Breeding Range of Purple-Rumped Sunbird
Purple-Rumped Sunbird is a common resident breeder in southern India, Sri Lanka and Bangladesh. It is found in Gujarat
to the west (possibly a recent expansion) and extending into Assam
(Hailakandi) or Meghalaya
in the east. Records from Myanmar are not certain.
Habitat of Purple-rumped sunbird
Purple-Rumped Sunbird is found in a variety of habitats with trees, including scrub and cultivation and is usually absent from dense forest.
Breeding of Purple-Rumped Sunbird
Purple-Rumped Sunbird breeds through the year and may have two broods, but mainly during the monsoons.
Nests if Purple-Rumped Sunbird
The nest of Purple-Rumped Sunbird is made up of fine plant fibres, cobwebs and is studded on the exterior with lichens, bark pieces, flying seeds and other materials. The nest is constructed by the female alone although the male may fly alongside her. The nest is lined with soft fibres such as from the fuzz covering the seeds of Calotropis. The nest is placed on the end of branch and the entrance usually faces a bush. Nests may sometimes be built close to buildings or under open porches. The female stays in the nest at night a couple of day before laying the eggs. The clutch consists of two eggs which are generally oval, pale greenish and white with spots and streaks, becoming denser at the broad end. Sometimes, eggs may be plain grey without markings as well. When collecting cobwebs they are often seen at windows of homes, a time when they also sometimes end up tapping the window, possibly at their own reflection.

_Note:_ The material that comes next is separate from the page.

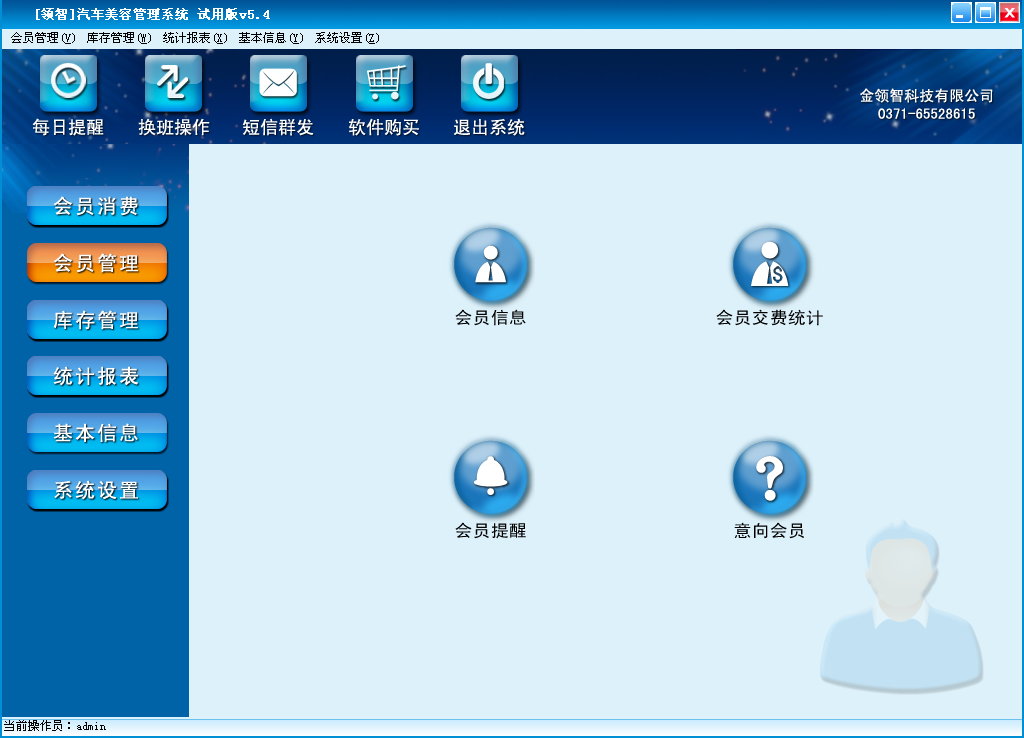
Task: Select 会员消费 in the sidebar
Action: (97, 207)
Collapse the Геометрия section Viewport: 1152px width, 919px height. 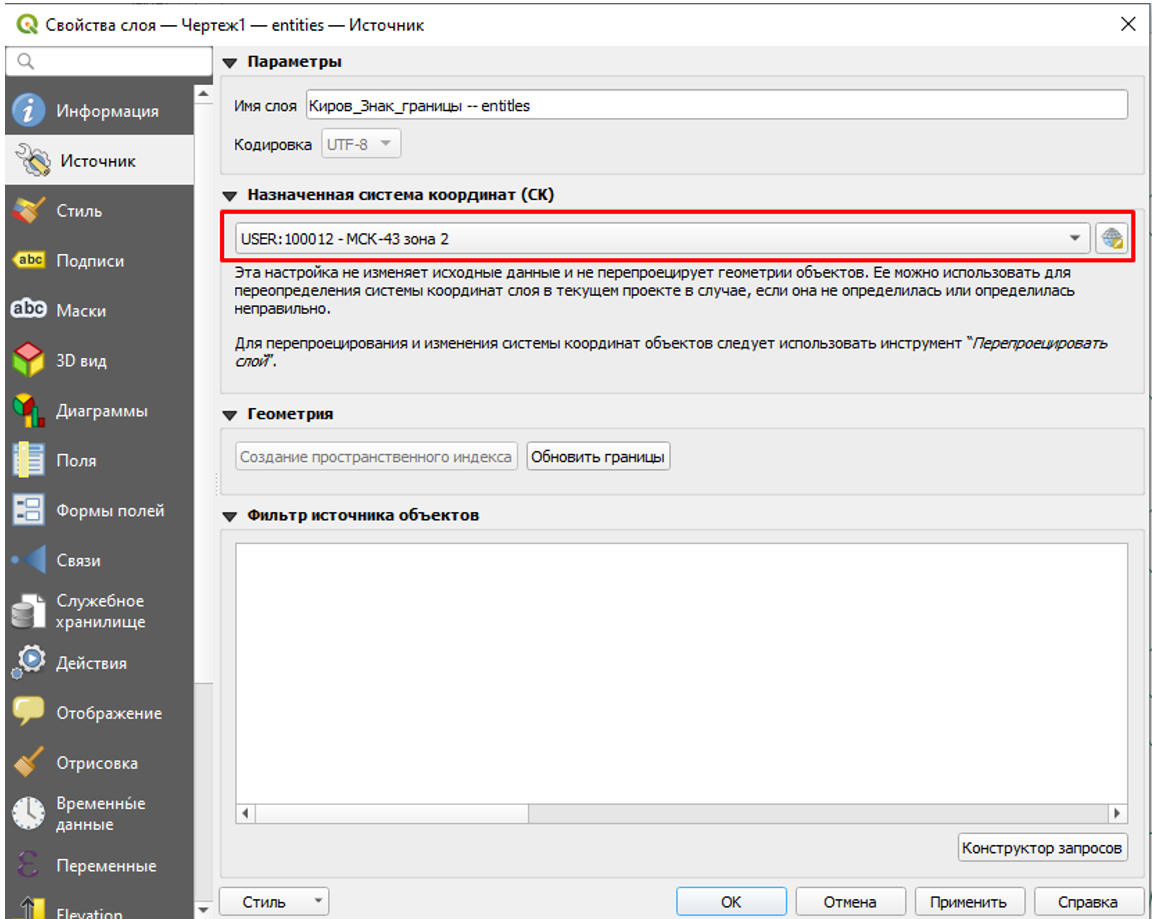click(x=231, y=414)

Eggs of Purple-Rumped Sunbird
The eggs of Purple-Rumped Sunbird are usually laid in the morning. The eggs are incubated by both the male and female. The incubation period varies from 14 to 16 days. The chicks fledge in about 17 days and continue to be fed by the male for a few days. Helpers, females or possibly juveniles from the previous brood may sometimes assist the parents in feeding the young.